ブリュンヒルデは重成、顕家、又兵衛だけではなく他のエインフェリアにも視線を向けながら言った。


「それはやはり戦場で死の直前なで諦めず最後まで戦い抜こうという意思に神聖な力が宿るからなのでしょう。それこそが神々の戦士エインフェリアの力の源泉なのです。ですから、絶対に諦めてはいけません。これから先いくら失敗しても敗北しても、自害して責任を取るような真似は許されません。折れずに戦い抜くのです。その意志こそが死者の軍勢とムスペルを打ち破る力になるのだと私は確信しています」


そこで言葉を切り、ブリュンヒルデはその神秘的に耀く青い瞳を重成に向けた。


(重成・・・・)


ブリュンヒルデは重成の心に直接語りかけた。そのブリュンヒルデの神気はかつてないほど優しく温かく慈愛に満ちているように重成には感じられた。


(確かにあの邪悪で狡猾極まりないな男には貴方は勝てないのかも知れません。そしてそれは私も同様でしょう。

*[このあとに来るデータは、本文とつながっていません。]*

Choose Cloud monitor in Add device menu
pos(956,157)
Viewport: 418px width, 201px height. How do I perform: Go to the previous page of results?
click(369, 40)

私一人では絶対にあの男には勝てず、捕らえられ飲み込まれるでしょう)


(・・・・)


(ですから、あの男には私と貴方の二人で立ち向かわねばなりません。それぞれが一人で刃を振るってもあの男を破ることは出来ませんが、二人で力を束ねたら、その刃が放つ光はより強大となり、猿飛佐助の暗黒をも切り裂くことができるはずです)


(・・・・)


(さあ・・・・。立ち上がって、重成。私の勇者。貴方はここで終わる人ではないはず・・・・)


ブリュンヒルデが伸ばした切ない程に白い繊手を重成は握った。その手からこの銀河で最も清く気高く慈悲に満ちた温かい力が伝わり、重成は己の芯に生じた亀裂がたちまちのうちに修復されたことを感じた。

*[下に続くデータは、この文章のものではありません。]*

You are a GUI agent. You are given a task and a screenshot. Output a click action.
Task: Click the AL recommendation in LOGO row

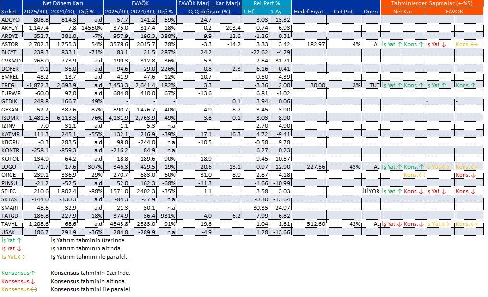pos(376,167)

(そうだ、私はまだ戦わねばならない。ブリュンヒルデと共に・・・・。彼女と一緒なら、必ず勝てる。猿飛佐助だけではない。ロキであろうとヘルやシンモラであっても。いや、例えそれ以上の敵が現れたとしても・・・・)


重成はブリュンヒルデの手を借りて立ち上がった。その凛々しく端麗な顔貌にはもはや敗北による恐怖と挫折の暗い翳が晴れていることを他のエインフェリアとワルキューレを認めた。それは北畠顕家と言えど例外ではなかった。